▶ [EXCERPTED TEXT]:
━━━━━━━━━━

Too much alcohol, poor sleep predispose people to type 2 diabetes – Head of Diabetes Center

The Head of the National Diabetes Management and Research Center, Dr. Yacoba Atiase, has advised people to desist from quaffing too much alcohol and stop engaging in other sedentary lifestyles that are likely to predispose them to type 2 diabetes.

Dr. Yacoba Atiase, added that people who do not eat well or are involved in sedentary lifestyles are prone to type 2 diabetes, advising people to be conscious about their lifestyles.

Speaking to Bernard Avle on Citi FM/Citi TV’s Effective Living Series, Dr. Atiase observed that “Some of the lifestyles that can predispose you to type 2 diabetes is being sedentary, often we don’t eat right, we have high carbohydrates meals, very high in fat, we don’t eat fruits and vegetables these are important to prevent type 2 diabetes, poor sleep, too much alcohol drinking can all predispose you to type 2 diabetes. With lifestyle changes, you can get out of pre-diabetes, if you are exercising, being physically active, can decrease your progression from pre-diabetes to type 2 diabetes”.

━━━━━━━━━━

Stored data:
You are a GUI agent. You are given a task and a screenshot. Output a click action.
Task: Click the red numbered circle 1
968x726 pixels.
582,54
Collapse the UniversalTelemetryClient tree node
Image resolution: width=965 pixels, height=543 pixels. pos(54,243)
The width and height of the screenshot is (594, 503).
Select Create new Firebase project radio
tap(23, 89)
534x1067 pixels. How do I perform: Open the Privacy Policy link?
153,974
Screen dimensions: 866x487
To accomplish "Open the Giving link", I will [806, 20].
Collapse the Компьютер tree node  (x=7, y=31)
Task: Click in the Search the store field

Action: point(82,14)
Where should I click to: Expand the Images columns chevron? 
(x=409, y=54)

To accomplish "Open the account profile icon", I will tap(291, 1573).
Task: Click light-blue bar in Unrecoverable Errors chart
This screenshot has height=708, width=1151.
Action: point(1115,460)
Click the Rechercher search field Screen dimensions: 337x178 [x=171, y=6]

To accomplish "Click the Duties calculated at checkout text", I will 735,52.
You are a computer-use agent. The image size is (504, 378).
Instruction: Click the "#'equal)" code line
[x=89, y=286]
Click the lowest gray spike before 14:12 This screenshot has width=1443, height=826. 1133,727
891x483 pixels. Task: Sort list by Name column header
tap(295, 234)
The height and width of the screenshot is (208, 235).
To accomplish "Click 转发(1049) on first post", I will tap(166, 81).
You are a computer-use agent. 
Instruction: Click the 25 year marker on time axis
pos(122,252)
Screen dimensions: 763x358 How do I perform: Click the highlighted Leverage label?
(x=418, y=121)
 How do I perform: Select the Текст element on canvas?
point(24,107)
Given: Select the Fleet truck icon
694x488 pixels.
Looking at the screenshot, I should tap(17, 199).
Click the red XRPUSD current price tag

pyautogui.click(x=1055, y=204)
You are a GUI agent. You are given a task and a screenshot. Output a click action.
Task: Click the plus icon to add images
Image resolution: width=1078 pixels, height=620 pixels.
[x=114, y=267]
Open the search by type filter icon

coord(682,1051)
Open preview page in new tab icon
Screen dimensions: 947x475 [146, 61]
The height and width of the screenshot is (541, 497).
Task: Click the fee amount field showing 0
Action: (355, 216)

━━━━━━━━━━

▶ [TASK TO COMPLETE]:
Return the part of the diabetes article from "The Head of" up to and including "them to type 2 diabetes.". The lines have nothing to do with this.

▶ [TASK RESPONSE]:
The Head of the National Diabetes Management and Research Center, Dr. Yacoba Atiase, has advised people to desist from quaffing too much alcohol and stop engaging in other sedentary lifestyles that are likely to predispose them to type 2 diabetes.